Ad essere messo sotto accusa dal giornalista è l'intero sistema culturale del nostro Paese, colpevole a suo dire di offrire una visione distorta del nucleo familiare: "Nei serial televisivi ci vengono presentate vere e proprie 'famiglie allargate' in cui il ruolo dei genitori si mischia a quello degli altri innumerevoli parenti che animano le vicende dei personaggi. Non mi voglio addentrare sulla veridicità o meno di un modello di questo tipo, ma è proprio la famiglia 'tradizionale' che bisogna riscoprire. Ma di questo in televisione non si parla, perchè non garantisce ascolti. Possibile che nessuno si renda conto di come la società italiana stia man mano perdendo il suo tratto distintivo nel mondo? A braccetto con il concetto di 'famiglia' vanno molti altri aspetti che stanno svanendo, in una perdita generale di quei valori che costituiscono la ricchezza di una cultura degna di questo nome. E in un contesto di questo tipo anche alla Chiesa vanno attribuite alcune mancanze".

Don Antonio Sciortino con Giandomenico Cortese, presentatore della serata.

E, parlando di famiglia, non si può fare a meno di concentrare la propria attenzione sui giovani: "Un tempo i figli erano convinti di poter vivere un futuro migliore rispetto a quello vissuto dai rispettivi genitori. Ditemi se al giorno d'oggi si può affermare la stessa cosa: la sensazione che prevale ora tra i giovani è insicurezza mista a pessimismo e quelli che riescono ad essere economicamente indipendenti prima dei 25-30 anni sono delle mosche bianche. L'Italia sta invecchiando e non c'è ricambio generazionale: non è ipotizzabile trovare tutte le soluzioni in poco tempo, ma bisogna ritornare anche solo a parlare di famiglia. Bisogna affrontare il problema con decisione prima che questa tendenza si incancrenisca, ammesso che non sia già troppo tardi".
Iniziative come il "Family Day" o gli incentivi per le nuove nascite non possono bastare: famiglie e politica devono dialogare tra loro senza mediazioni, per evitare che le speranze di chi intende costruirsi un futuro vadano a perdersi miseramente nei labirinti della burocrazia italiana.
"Bisogna ridare alla gente la speranza, - conclude Sciortino - perchè se ci viene tolta anche quella non ci sono Finanziarie che tengano.

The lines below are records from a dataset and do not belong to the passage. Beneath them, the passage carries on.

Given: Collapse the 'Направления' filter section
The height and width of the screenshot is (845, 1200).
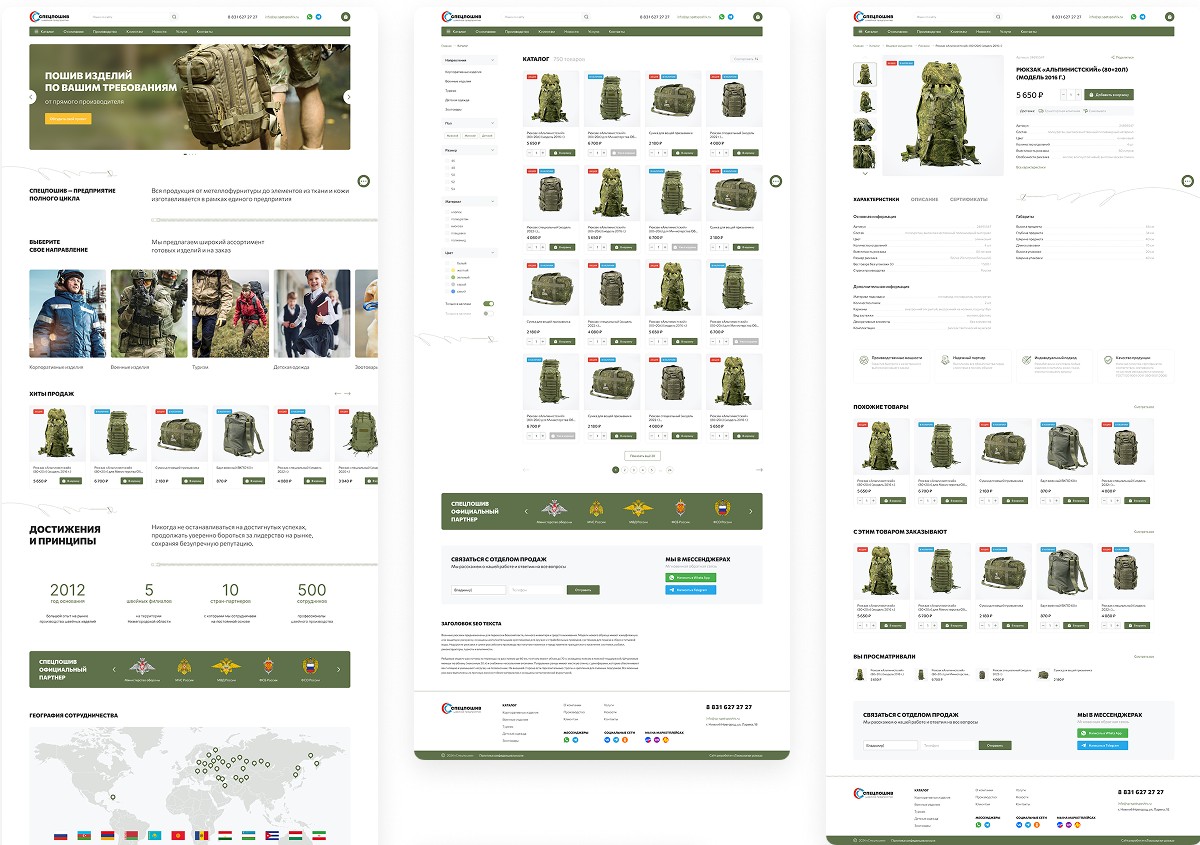Looking at the screenshot, I should point(493,60).
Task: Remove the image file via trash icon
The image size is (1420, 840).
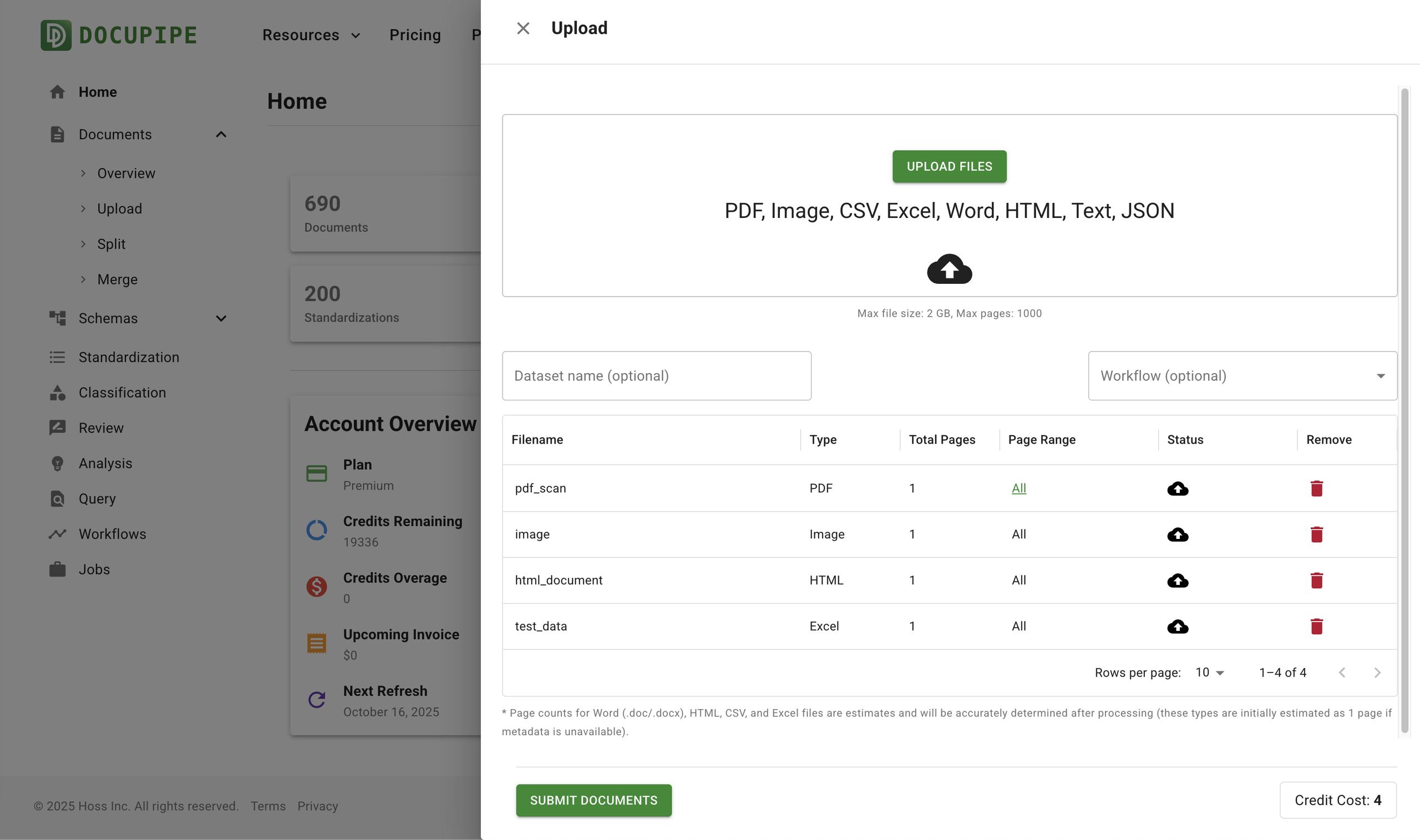Action: coord(1316,534)
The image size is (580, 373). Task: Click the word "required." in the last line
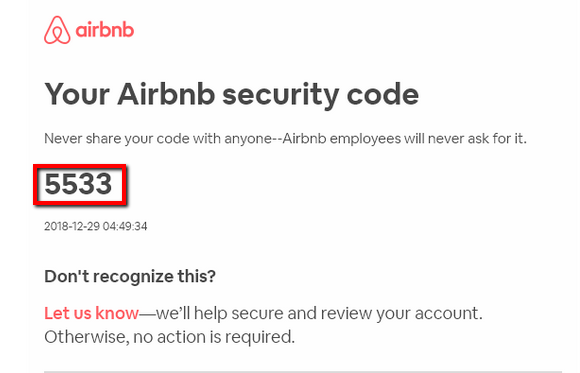[x=260, y=337]
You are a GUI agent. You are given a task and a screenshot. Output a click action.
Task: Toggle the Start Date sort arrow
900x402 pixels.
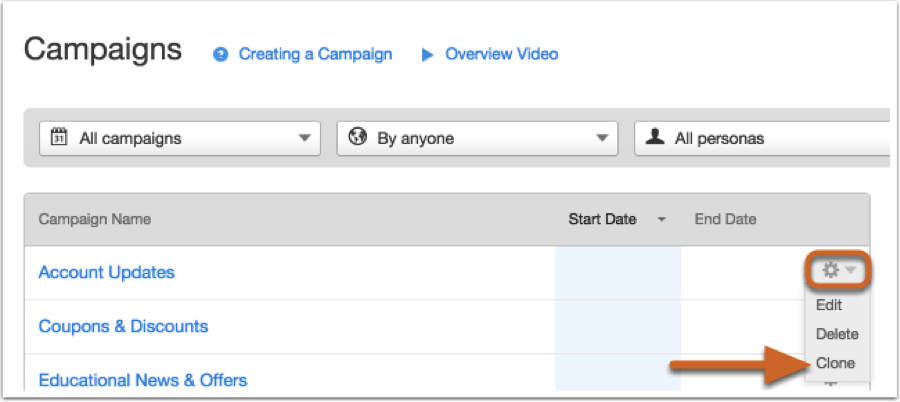(x=661, y=220)
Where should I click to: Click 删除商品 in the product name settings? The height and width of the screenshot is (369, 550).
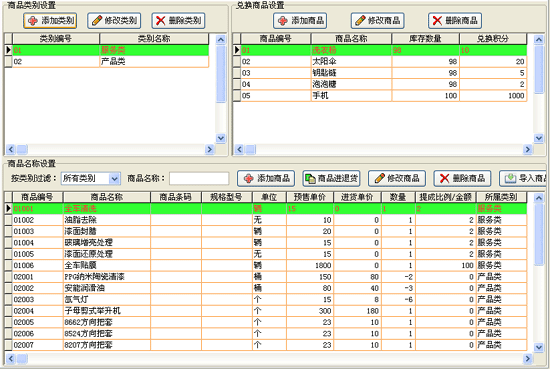click(x=462, y=179)
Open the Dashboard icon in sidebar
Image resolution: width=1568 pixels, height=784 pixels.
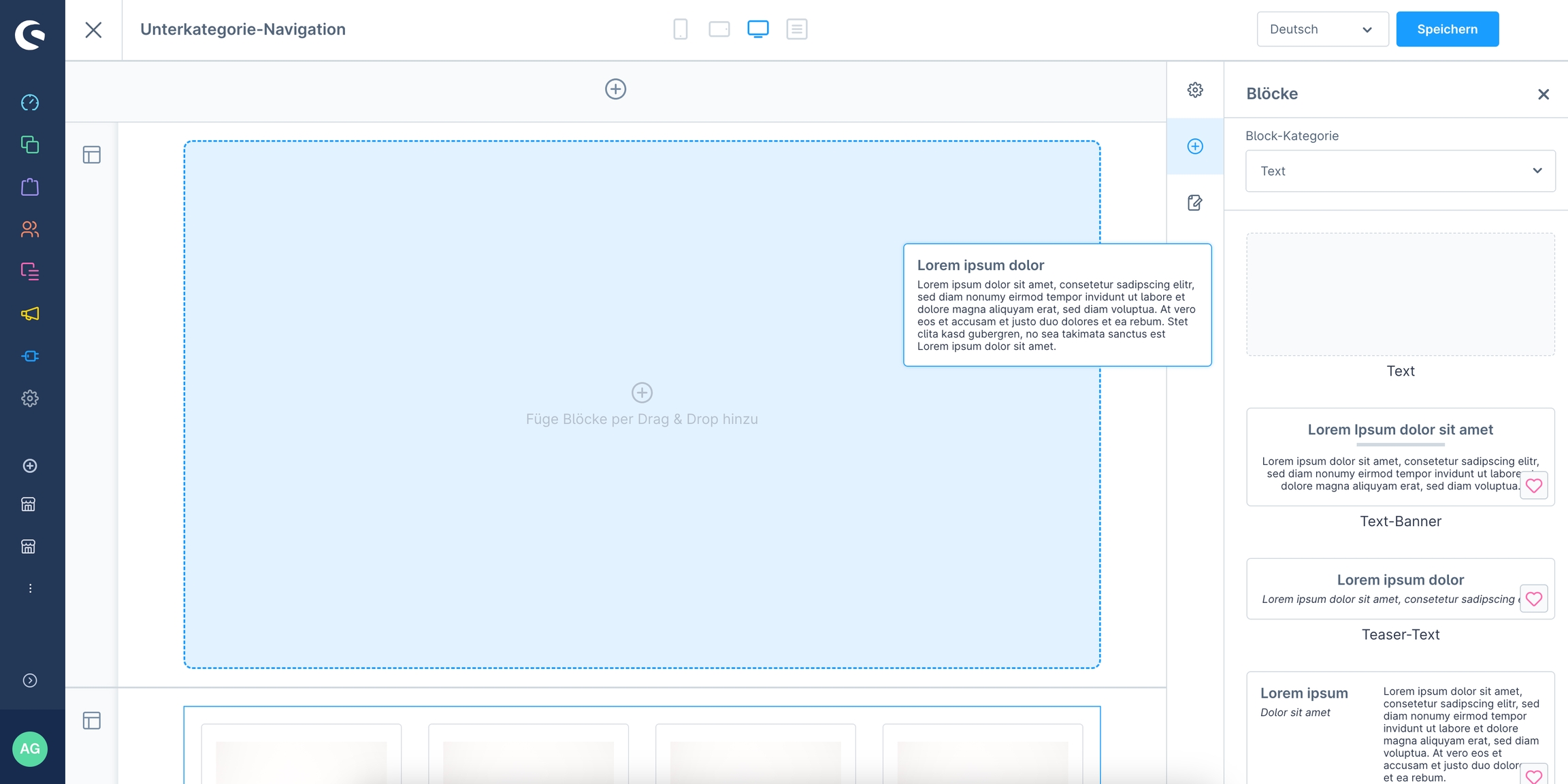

E la politica deve abbandonare la sciagurata usanza di distruggere sistematicamente quello che le precedenti Amministrazioni portano a termine ad ogni avvicendamento elettorale, indipendentemente dalla bontà o meno dei provvedimenti presi. Un sistema gestito in questo modo non potrà che generare insicurezza, l'ultima cosa di cui abbiamo bisogno".
Nonostante lo scenario descritto non sia certo dei più confortanti, oggi come un secolo fa il sogno di molti giovani resta quello di trovare una persona con cui condividere la vita e dei figli, ai quali tramandare i propri valori. Nessuno ha la certezza di poter realizzare i propri sogni, ma la speranza è un elemento cui nessuno può rinunciare.